We discussed First Nations leadership.
“We need leaders who are not the voices of Government telling us what Governments want us to hear. We need more talk on sovereignty, native title is not sovereignty, native title is not land rights. We need leadership on our rights, on who we are. We have these leaders who do not lead but tell us what the Government tells them to tell us.”
“You know, when everything happened on the Island, Noel Pearson and Warren Mundine came to speak with us at a community meeting. I think Noel does some good work but I don’t agree with his leadership. When they came to the meeting I said to them, ‘I would not have invited you fellas…’”
“I said to them, ‘Where have you been all these years while we deal with so many problems, racism, corruption?’ Warren Mundine took exception to my comments. But in the end they were invited by (Premier) Peter Beatty. But they didn’t achieve anything for us, there was no prosecution of Hurley, all we got was just their two cents worth. The Laurence Street inquiry was the work of (Prime Minister) John Howard.”
I asked about his leadership potential.
“We are up against corruption, it’s bigger than racism and racism is discrimination which affects people but corruption in society is what keeps people down, what lets us down, and what helps along racism.”
“Queensland had the Fitzgerald Inquiry – that said it all. Corruption in the police, corruption wherever.”
“Government ministers were jailed. But the corruption goes on, the system is broke but we still need to protest bad laws, like the laws to prohibit gathering in public in numbers greater than three people without permission to protest, well we have to protest these types of laws.”
“Where is the democracy?”
“Where is the fairness?”
“I’ve experienced the unfairness.”
“This is why I will keep on speaking out. Maybe someday I will run for parliament, State or Federal.”

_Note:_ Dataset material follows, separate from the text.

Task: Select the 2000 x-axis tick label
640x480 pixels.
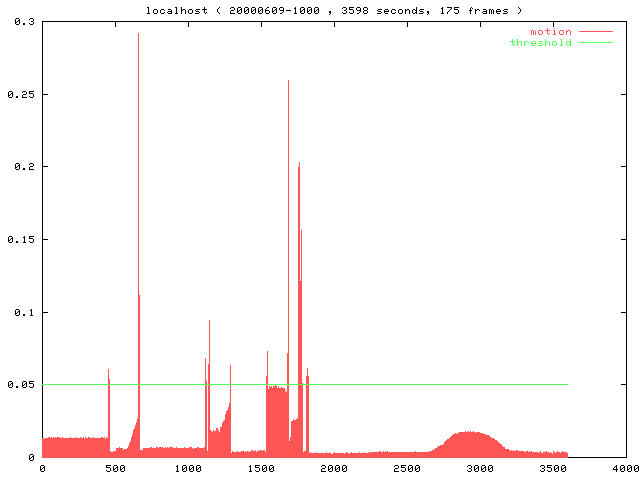Action: (333, 468)
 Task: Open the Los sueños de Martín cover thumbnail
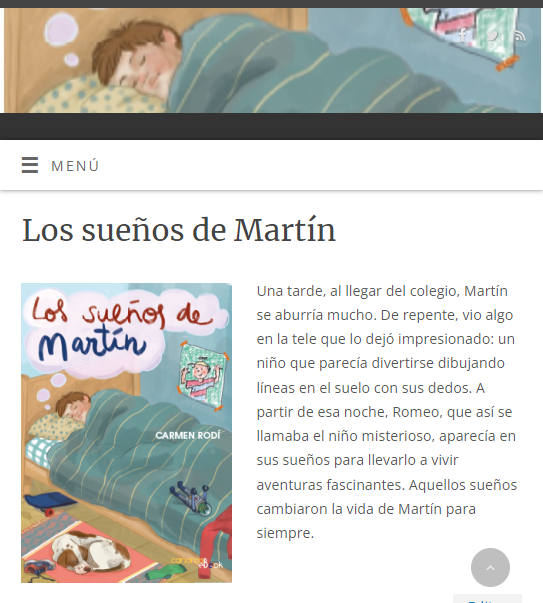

“I don’t expect my conviction quashed, because the system is broke and the system needs fixing but the conviction doesn’t stop me from running for political office. We’ll see.”
We discussed the family of Mulrunji.
“We say hello to each other, ask how each other are going.”
“They have a lot of respect for me and I for them.”
“The losses (Mulrunji and Eric) they have suffered have been devastating for all of them. It’s affected the whole community.”